Winter Olympics appearances (overview)
- 1984; 1988; 1992; 1994; 1998; 2002; 2006–2014; 2018; 2022; 2026;

= Puerto Rico at the 2026 Winter Olympics =

Puerto Rico competed at the 2026 Winter Olympics in Milan and Cortina d'Ampezzo, Italy, from 6 to 22 February 2026. It was the territory's ninth appearance at the Winter Olympics, since its debut at the 1984 Winter Olympics in Sarajevo. The Puerto Rican delegation consisted of a single athlete, Kellie Delka, competing in a single sport. She did not win any medals at the Games.

== Background ==
The Puerto Rico Olympic Committee was recognized by the International Olympic Committee (IOC) in 1948. Puerto Rico made its first Olympic appearance at the 1948 Summer Olympics in London, and its Winter Olympics debut at the 1984 Winter Olympics in Sarajevo.
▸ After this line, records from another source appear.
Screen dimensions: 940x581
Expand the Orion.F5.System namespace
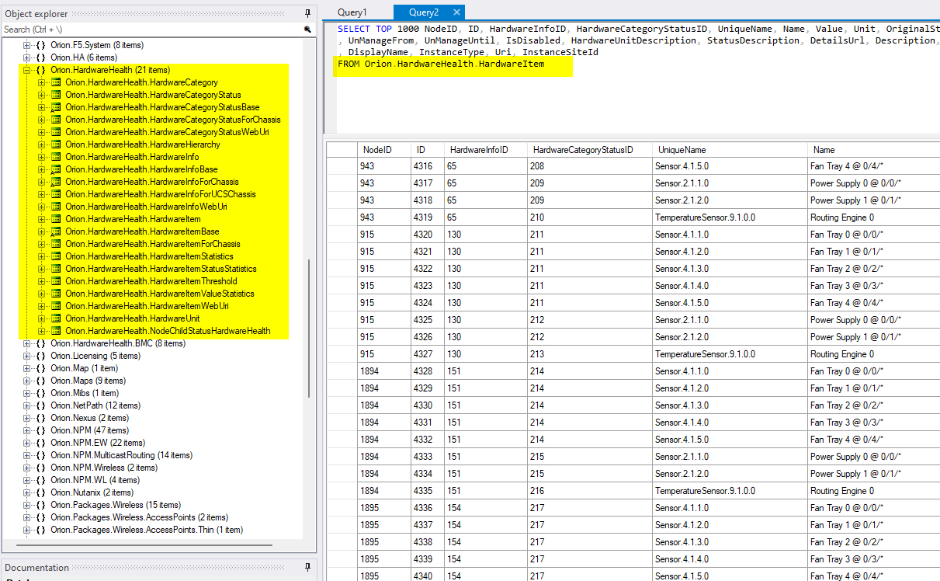tap(27, 45)
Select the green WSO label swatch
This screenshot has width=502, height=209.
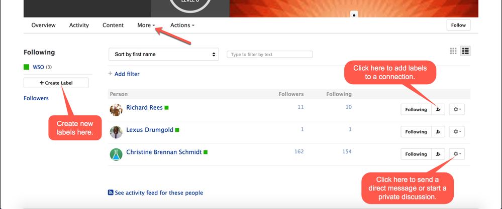point(27,67)
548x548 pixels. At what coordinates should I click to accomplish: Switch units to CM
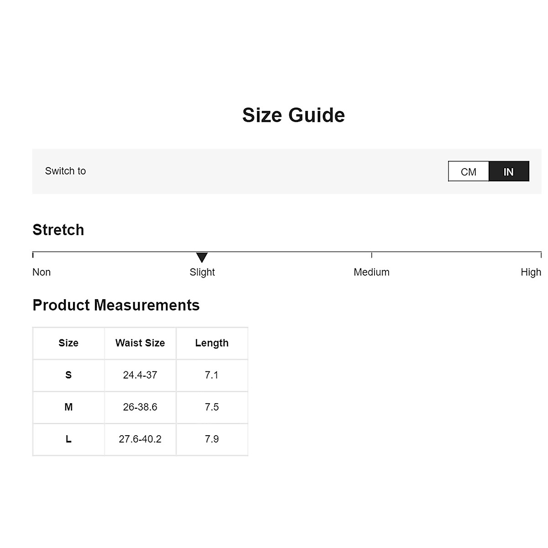(x=469, y=172)
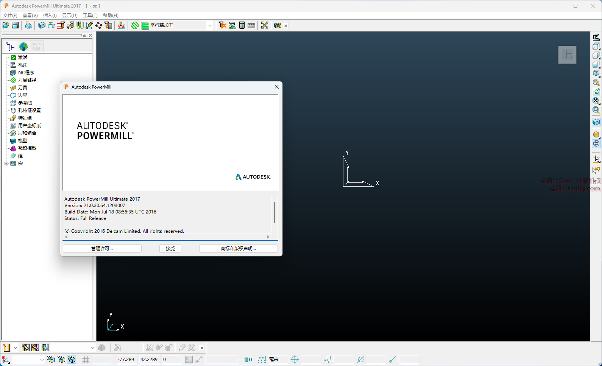
Task: Click the Save project floppy disk icon
Action: 15,25
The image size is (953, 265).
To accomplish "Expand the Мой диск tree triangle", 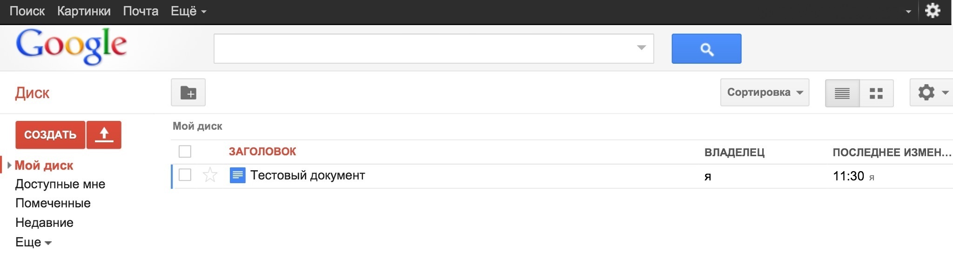I will tap(9, 165).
The 2026 Winter Olympics was the nation's ninth appearance at the Winter Olympics.

The 2026 Winter Olympics was held in Milan and Cortina d'Ampezzo, Italy, from 6 to 22 February 2026. Skeleton racer Kellie Delka was the Puerto Rican flagbearer during the opening ceremony. Meanwhile, a volunteer was the country's flagbearer during the closing ceremony. Puerto Rico did not win a medal at the Games.

==Competitors==
The Puerto Rican team consists of a single athlete (female) competing in a single sport.
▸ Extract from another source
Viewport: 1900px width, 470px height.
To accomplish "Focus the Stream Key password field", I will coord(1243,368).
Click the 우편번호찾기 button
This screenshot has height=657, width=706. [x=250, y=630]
| Sport | Men | Women | Total |
|---|---|---|---|
| Skeleton | 0 | 1 | 1 |
| Total | 0 | 1 | 1 |

==Skeleton==

As per the International Bobsleigh and Skeleton Federation, a total of 50 quota spots (25 per gender) were available for Skeleton event at the games. The qualification was based on the World Ranking list as of 16 January 2022. Athletes were ranked by their best seven results and required to be ranked in the top 60 (men) or top 55 (women) to be eligible to compete at the games. Based on the world rankings, Puerto Rico qualified one sled in the women's event.

Kellie Delka represented the island, and made her second consecutive Olympic appearance after making her debut four years ago in the 2022 Winter Olympics in Beijing. Delka, who is originally from Texas, has lived in Puerto Rico for the last eight years. Delka was a pole vault athlete while at the University of North Texas, and took up skeleton only in 2013, after being introduced to the sport by bobsled racer Johnny Quinn. She competed for the United States till 2017, when she switched her allegiance to Puerto Rico.

The skeleton event was held at the Eugenio Monti Sliding Centre, Cortina d'Ampezzo. Delka, who competed in the women's event, was ranked 24th out of the 25 competitors across her first three runs and last in the fourth and final run. She was ranked 24th overall in the final classification, with a total time of three minutes and 57.31 seconds.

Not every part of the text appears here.